Wirtschaftsminister Claus Ruhe Madsen hat die Entscheidung des Bundestags-Haushaltsausschusses scharf kritisiert, Energie-Härtefallhilfen nun doch nicht im ursprünglich vorgesehenen Umfang an Unternehmen auszukehren.

Die Haushälter der Berliner Regierungsfraktionen hatten sich am Mittwoch mit Blick auf die aktuellen Preise darauf verständigt, solche Unternehmen von den Härtefallhilfen auszuschließen, die ihren Energiebedarf aus Öl oder Pellets decken.

„Diese Entscheidung ist für die Bundesregierung höchst blamabel und für viele mittelständische Unternehmen ein Desaster, denn sie ist das exakte Gegenteil der noch im Dezember getroffenen Vereinbarungen zwischen Bundeskanzler und Regierungschefinnen und –chefs der Länder», sagte Madsen heute der Deutschen Presse-Agentur.
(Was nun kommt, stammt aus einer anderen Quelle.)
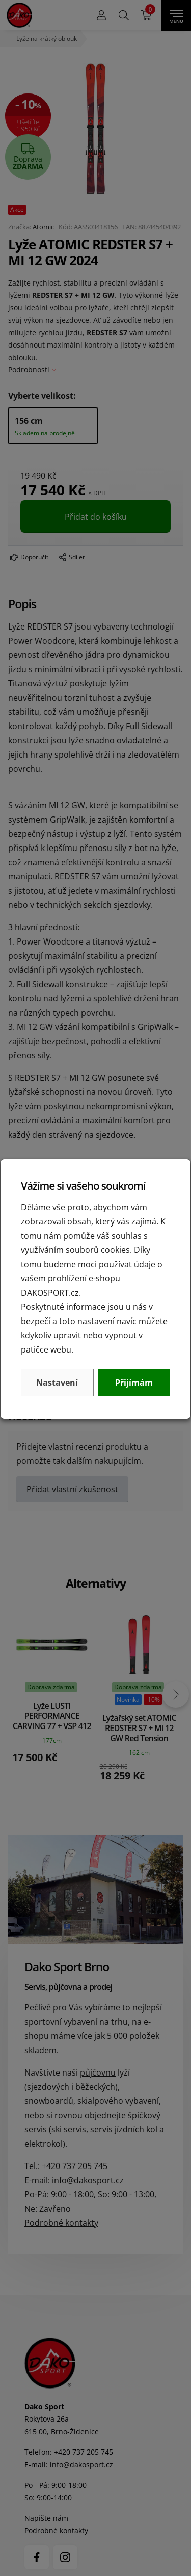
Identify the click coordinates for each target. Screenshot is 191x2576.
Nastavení (57, 1382)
Die Länder hätten bei der Vorbereitung des Hilfsprogramms – in Schleswig-Holstein stehen dafür 34 Millionen Euro zur Verfügung – auf die klare Absprache vertraut, die Förderung in Eigenregie zu regeln. Pikant: Das Bundeswirtschaftsministerium von Robert Habeck (Grüne) hatte die Erweiterung auf Öl und Pellets ausdrücklich zugelassen. Die entsprechende Verwaltungsvereinbarung zur Auszahlung von Härtefallhilfen sei nicht nur in Schleswig-Holstein längst unterschriftsreif gewesen. Laut Madsen habe das Bundesministerium , die Länder in der Schlussphase allerdings immer wieder mit detaillierten Anforderungen an die Wirkungskontrolle und eine spätere Evaluation der Energie-Härtefallhilfe überrascht.  
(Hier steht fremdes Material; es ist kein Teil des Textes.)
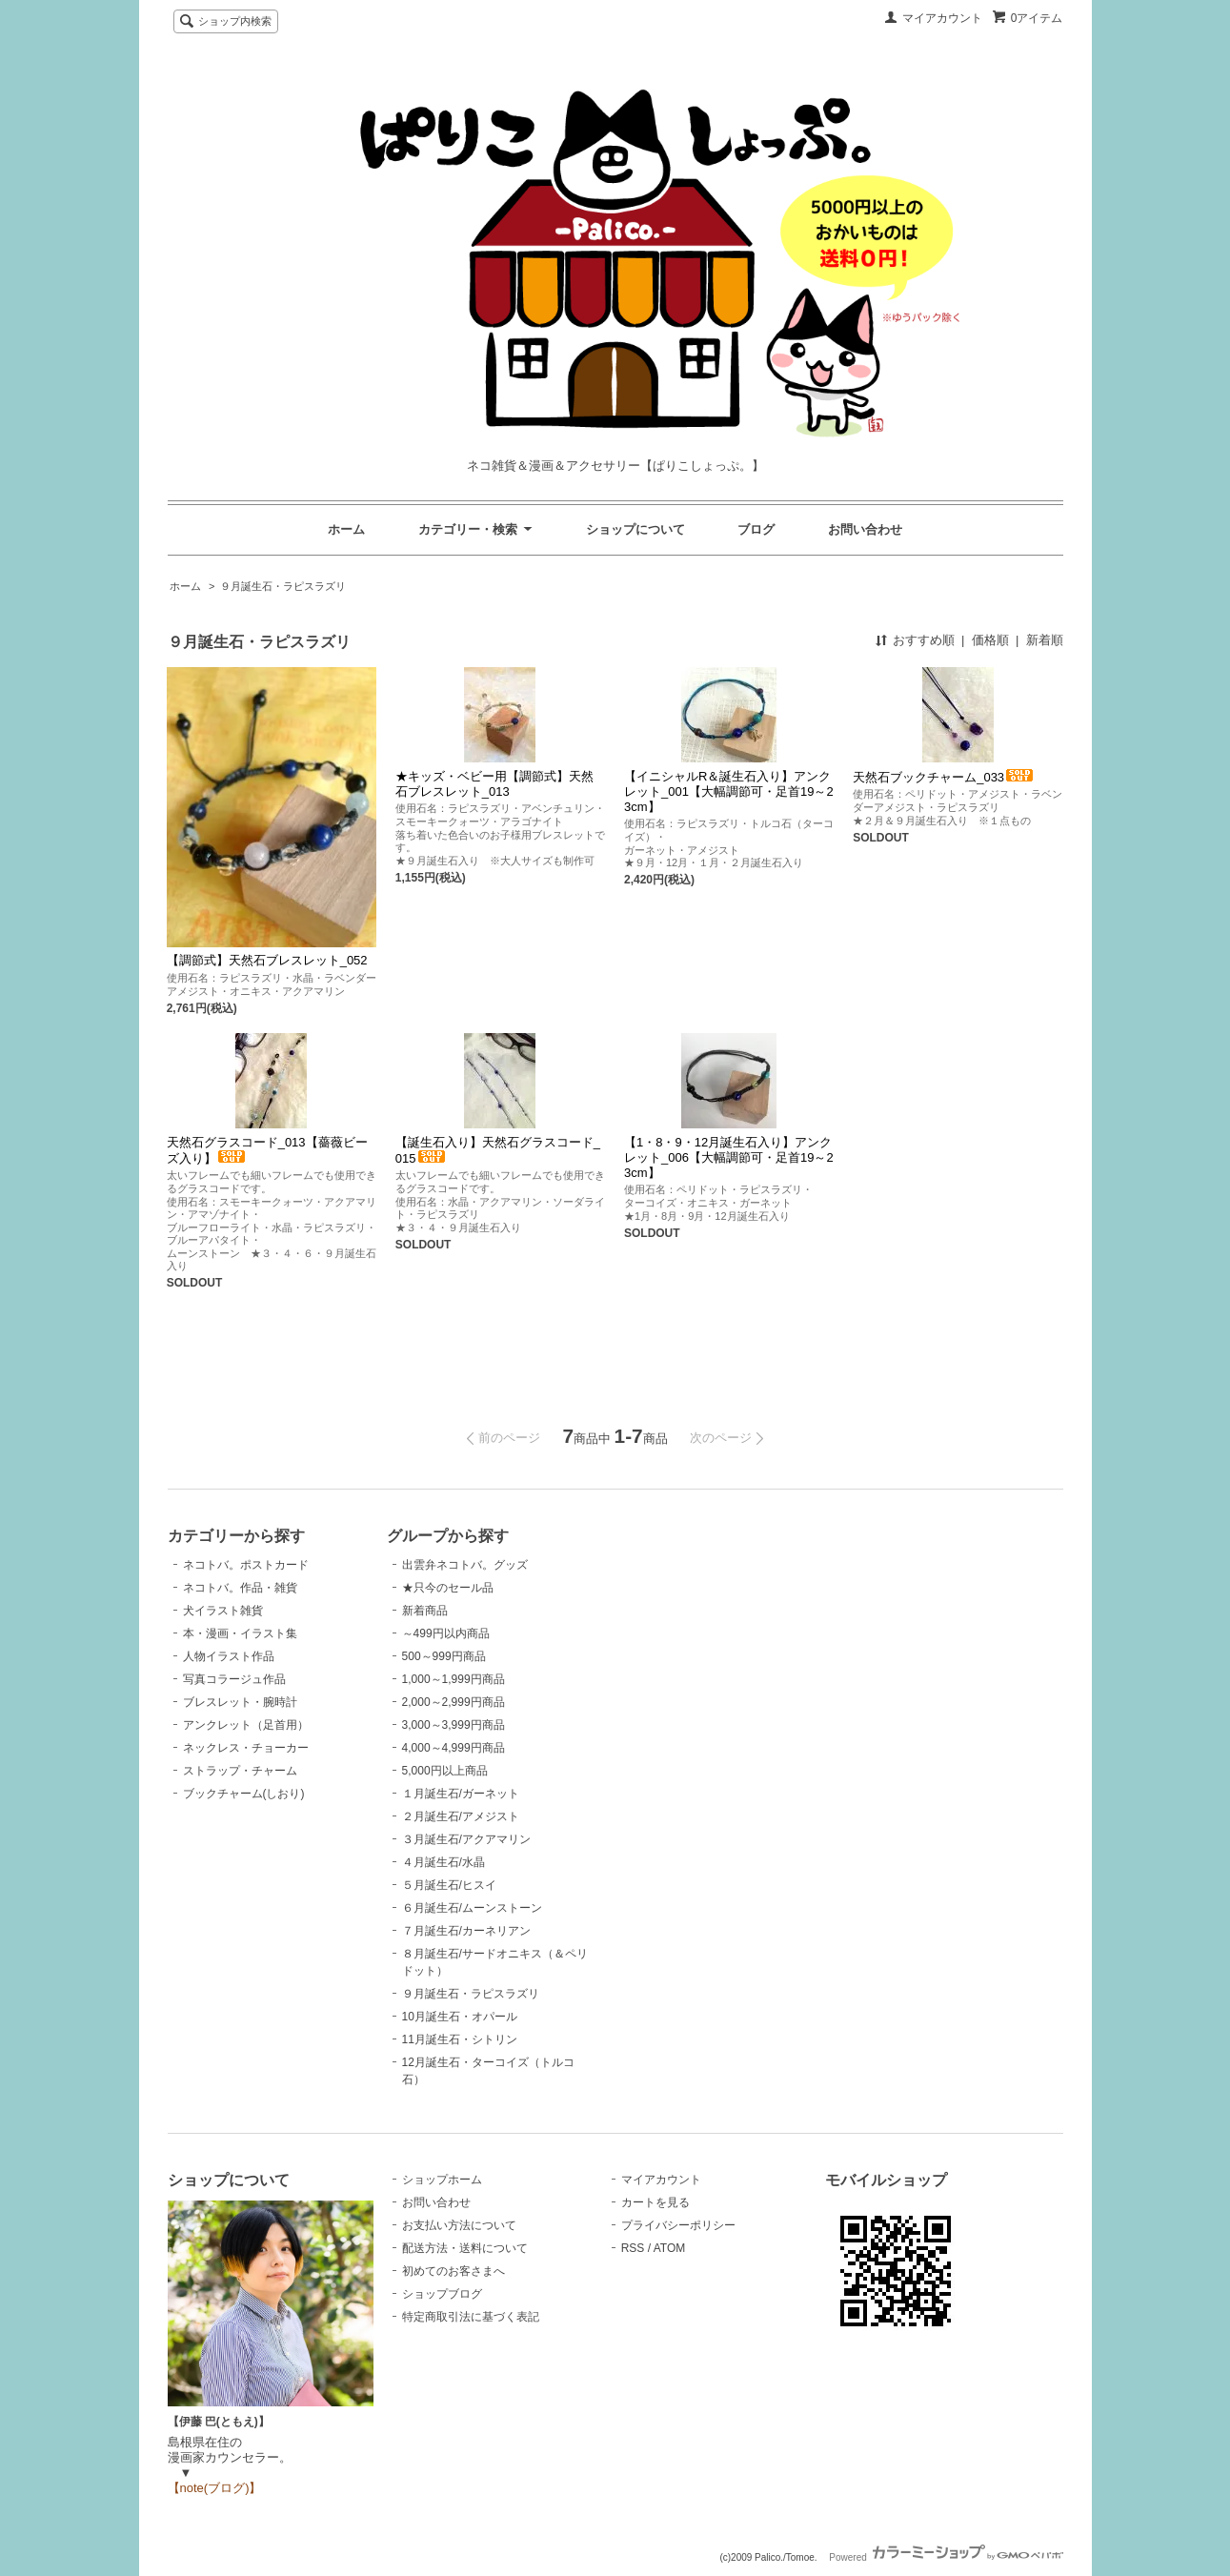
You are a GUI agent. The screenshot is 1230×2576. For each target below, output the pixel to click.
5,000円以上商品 (445, 1770)
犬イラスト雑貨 (223, 1610)
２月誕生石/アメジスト (460, 1816)
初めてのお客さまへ (453, 2271)
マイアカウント (942, 18)
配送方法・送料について (465, 2248)
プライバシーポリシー (678, 2225)
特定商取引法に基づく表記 (470, 2316)
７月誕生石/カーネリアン (466, 1930)
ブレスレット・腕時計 (240, 1702)
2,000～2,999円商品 (453, 1702)
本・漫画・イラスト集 (240, 1633)
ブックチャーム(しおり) (244, 1793)
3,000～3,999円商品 (453, 1725)
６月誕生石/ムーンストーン (472, 1908)
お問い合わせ (865, 529)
Bei ihrer Sitzung am Mittwoch hatten dann die Haushalts-Arbeitsgruppen der Berliner Ampel-Koalition zwar 375 Millionen der insgesamt eine Milliarde Euro umfassenden Härtefallhilfen freigegeben. Zugleich aber die Bundesregierung aufgefordert, «die Härtefallregelungen auf die Entlastung von Strom und leitungsgebundene Energieträger (Gas, Wärme) zu begrenzen und die Härtefallregelung nicht auf leitungsungebundene Energieträger (z.B. Heizöl, Pellets) auszuweiten».

«Diese Rückwärtsrolle bedeutet einen schweren Vertrauensverlust in den Bund, zumal die Länder dann gezwungen wären, die Hilfen an Betriebe mit Öl- oder Pelletheizung aus eigener Kraft zu stemmen“, sagt Madsen.

Auch Bayerns Wirtschaftsminister Hubert Aiwaner, derzeit Vorsitzender der Wirtschaftsministerkonferenz (WMK), hat unterdessen im Namen aller Länderkolleginnen und -kollegen scharfe Kritik am Bund geübt: „Erst werden Hilfen angekündigt, dann macht Berlin einen Rückzieher und vertrödelt erneut Monate an kostbarer Zeit. Das Versprechen des Bundeswirtschaftsministers und des Bundeskanzlers sowie die Einigung der Ministerpräsidenten wurden durch den Beschluss des Haushaltsausschusses im Bund mit Ampelmehrheit kassiert. Der Bundeswirtschaftsminister ist nicht mehr Herr der Lage», so Aiwanger.

Als WMK-Chef schreibt Aiwanger weiter an den Haushaltsausschuss:

Die Wirtschaftsminister und -ministerinnen der Länder haben mich als Vorsitzenden der Wirtschaftsministerkonferenz beauftragt, an den Haushaltsausschuss des Bundestages zu appellieren, die aus unserer Sicht aus mehreren Gründen kontraproduktive Entscheidung zu revidieren. Ich darf diese Gründe wie folgt darlegen.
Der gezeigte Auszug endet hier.